Tip 1: Enjoy yourself!
I’m sure you’ve all been to scientific conferences where professors were trying to bore you to death, by being as dull and incomprehensible as possible. The problem is that the audience always tends to mimic the speaker. It really works like a mirror: if you are smiling and laughing, the audience will smile as well, whether or not they got your nerdy joke. If you only sound revolutionary enough about that crazy experiment you performed in the lab, you will electrify the audience, and they will hang at your lips.
Tip 2: Distill your message
Distill your message until you're left with the bare essence. Don't say too much, but rather stick to the one essential message that you want to get across. As scientists, we desperately try to be as accurate and complete as possible, because that is how we are trained. But next time you're on stage, remember the overflowing beer glass. The audience is really happy to learn something new about science, but their brains have only limited capacity to take up new information. So if you keep on pouring more and more information, their brains will overflow, and you will confuse the audience, and fail to make the impact you were hoping to make.
Tip 3: Learn to be bilingual
Leave the academic talk for conferences and scientific journals, and focus instead on the cocktail party talk whenever you are communicating science to non-experts. Just imagine that you're talking to your mother. Avoid all technical language, and try instead to use metaphors and analogies as conceptual bridges to make abstract ideas more concrete and easy to understand. Try also to visualize as much as possible by using pictures that speak for themselves. After all, a picture really is worth a thousand words.

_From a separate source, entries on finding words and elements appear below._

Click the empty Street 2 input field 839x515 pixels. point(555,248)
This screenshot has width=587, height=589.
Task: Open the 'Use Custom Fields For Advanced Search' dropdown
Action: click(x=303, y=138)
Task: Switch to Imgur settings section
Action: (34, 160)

Tip 4: Tell an engaging story!
We all like good stories, with an element of love or intrigue, with the tension building up to a climax and unexpected plot; stories that sparkle our imagination. So don't present your research as something completely impersonal and sterile, stripped from all its emotion, but give it a human face, by telling the audience about your personal struggles in the lab, or by sharing some funny anecdotes. As a fellow FameLabber once said: "Imagine holding the hands of your audience as you walk them through your story."
Tip 5: Play tennis with the media
My next tip concerns interviews you might have one day with the media. Although it can be very nice to just have a cosy chit-chat with the journalist, you should always go to an interview knowing exactly which message you want to get across. The way to do it, I recently learned from Malcolm Love, is by playing tennis with the journalist. The journalist is going to throw a whole number of questions at you from different directions, and in order not to let the journalist rule the entire game, you should catch those questions and answer them in such a way that you can redirect the conversation in the direction you want to go into.
Tip 6: Talk your talk!
Finally, I've learned that the most efficient way of preparing a talk is to talk your talk. Most of you probably start by making a PowerPoint or writing down a text. Next time, try to resist it, and start by telling your story to your cat or your mother, as it will make your talk much more natural and nicely flowing.
To conclude, remember (in the words of Claire Martin) that "science communication is like sex: at first, you don't know what you are doing, and it can be pretty terrible for both parties. But, as you do it more and more, you get better and better at it." Be the voice of science and go share its magic!